12. “Little Digger” (2003)
“My mother is mine,” says the narrator’s young son to his mother’s houseguest in “Little Digger,” which even most of Liz Phair’s harshest critics agreed was a highlight. It’s a sharp sketch of a moment that “changes how things have always been,” as a child of divorce attempts to assert himself as his mom’s most important person. For someone who built her reputation on a certain single-gal wildness, in “Little Digger” Phair brings dimension to the often-messy process of domestication.
13. “Uncle Alvarez” (1998)
A lot of Phair’s songs are written in first-person singular, even if they’re not autobiographical, but this first-person-plural tune describes a family black sheep who seems to have fancied himself anything but: “He’s not really part Cherokee Indian; he didn’t fight in the Civil War,” as the lyrics rebut unheard claims to fame. Maybe this is her song about notoriety or accomplishments (deemed “imaginary” here), or maybe it’s a character sketch for a character who never appears in person. It works equally well as both.

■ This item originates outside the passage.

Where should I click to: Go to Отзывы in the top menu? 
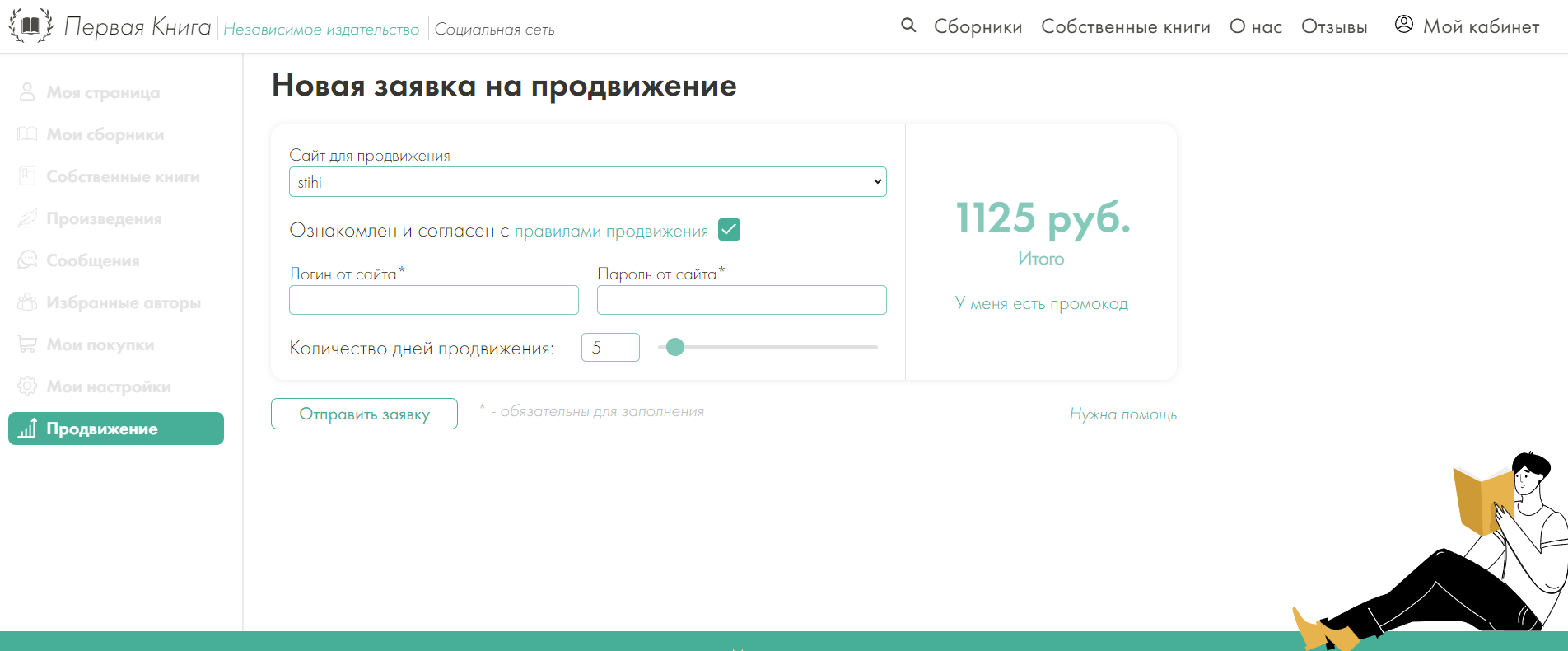click(1333, 27)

14. “And He Slayed Her” (2010)
It’s safe to assume that at least some of Phair’s most biting work has been based on real experiences, but “And He Slayed Her” is an actual revenge song (appearing alongside the more ill-advised preemptive strike of a gag song “U Hate It” on Funstyle). The title refers to Andy Slater, head of Capitol Records when Phair relocated there from Matador, and the lashing out might seem petty if Phair weren’t so good at it. She inflects a line like “I mean, what kind of kid were you when you were a kid” with just the right conversational lilt to make it funny rather than redundant.
15. “Fuck And Run” (1993)
Phair wakes up alarmed in one of her more notorious and essential Exile tunes, which has her fighting against and giving into a penchant for one-night stands. Cleverly, the provocation doesn’t really come from the title phrase—frank, but to the point—but rather the way she chases it: first with “even when I was 17” and then adding the more chilling “even when I was 12.” Underneath the provocation of those lines, though, is concise storytelling that should make prose writers everywhere jealous.
16. “Polyester Bride” (1998)
In a way, this is Phair’s dry run for “Why Can’t I”: The first single from Whitechocolatespaceegg is one of her poppiest, sweetest melodies, driven by a churning acoustic guitar riff, but it never ascended beyond minor-alt-rock-hit status at best. In a better world, this is the Liz Phair song non-fans have heard, a wry (and vaguely whimsical) consideration of privilege, courtesy of a bartender she is, as he points out, lucky to know. Rerecorded from a slower, lower, more tired version from the Girly Sound tapes, the album version sparkles like alligator cowboy boots they just put on sale.
17. “Go West” (1994)
To make up for “Go West” not taking its natural place as the final song on Whip-Smart (that honor goes to the equally wonderful “May Queen,” a less intuitive but perhaps more inspired choice), please affix it to the end of mix tapes (or, if you will, playlists) until the end of time. Featuring Phair at her breathiest, this song describes the bittersweet moments just before a new beginning as the narrator practically sighs over her obligation to move forward. Judging from her output since 1993, this has not been a problem for Liz Phair.